Reha Hanım, özellikle hemcinslerinin siyaset ile uğraşmasını yaygınlaştırmak için Yalova köylerinde toplantılar düzenleyerek  görev üstlendiği

CHP’nin yanı sıra ;dönemin siyasal iktidarı  olan Adalet Partisi’nin dış politikasına karşı bir sivil toplum örgütü olarak kurulan Barış Derneği’nin de kurucuları arasında yer aldı.

Dernek, 12 Eylül darbesine gerekli ortamı yaymak ve yönetmek isteyen cuntanın hedefleri arasında olduğu için, darbe günü kapatıldı ve  yöneticileri de tutuklandılar!

Emekli Büyükelçi Mahmut Dikerdem,CHP Milletvekili Kemal Anadol, gazeteciler Ali Sirmen, Niyazi Dalyancı, Avukat Turgut Kazan'ın yanı sıra Reha İsvan  tek kadın olarak 38 ay süren bir tutuklama süresi geçirdi.

Selimiye’de tutuksuz olarak süren kendi davalarımın yanı sıra; bir duruşmasını izlemek amacıyla gittiğim Metris Sıkıyönetim Mahkemesinde, Sevgili Reha İsvan, kır saçları ve yüzüne çöken işkence izlerine karşın dimdik ayakta kendisini değil; barışı, yurttaşlık haklarını savunuyor ve Askeri Savcı Süleyman Takkeci'ye de hakimlere de kök söktürüyordu.

38 ay süren  tutukluluğun ve işkencenin neden olduğu o karabasan dönemini, aklanarak bitirdi ve Yalova'ya anneleri olduğu çocuklarına döndü.

                                                                   ***

Bir mayıs akşamında Çiftlik İlçesi’ndeki evinde yaşama veda ettiğini  öğrenmenin acısı elbette büyüktür.

Bir yaşdaşımı, bir düşünce ve eski bir yol arkadaşımı yitirmiş olmanın yanı sıra Reha Hanım gibi ülkemizde ne yazık ki -bugün için- sayıları az olan bir kadın eylemciyi yitirmiş olmak!

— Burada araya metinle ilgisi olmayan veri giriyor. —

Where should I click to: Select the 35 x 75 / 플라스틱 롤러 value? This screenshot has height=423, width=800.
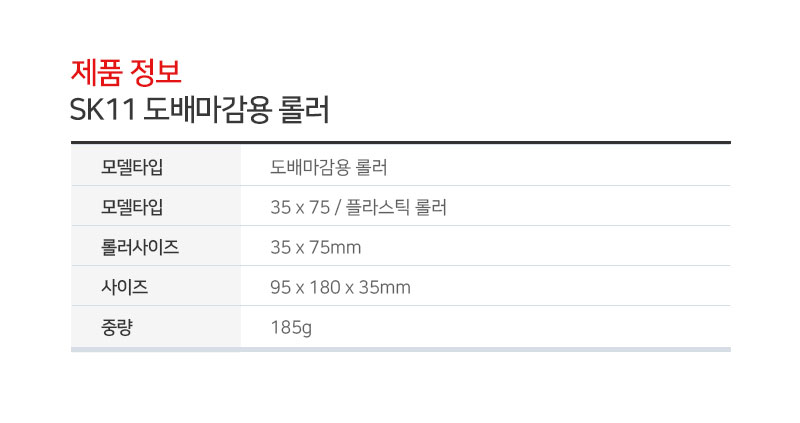(x=358, y=207)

Uğrunda sıkıyönetim zindanlarında 38 ay yatmayı göze almış bir Barış sevdalısını, Pentagon'un Suriye'ye karşı düğmeye basmak için bir dizi senaryolar hazırladığı ve ülkesinin, o hazırlıklara destek olacağını açıklayan Başbakan’ın  ABD ile birlikte olacağını emri vaki yaparak ilan ettiği saatlerde yitirdik.

Haksızlıklar, darbeler, asker ya da sivil  giysili darbeciler, zulümler karşısında yılmak bilmeyen  bir Cumhuriyet kadınını sonsuz yolculuğuna uğurlayıp, helalleşmek isteyenlere duyurulur.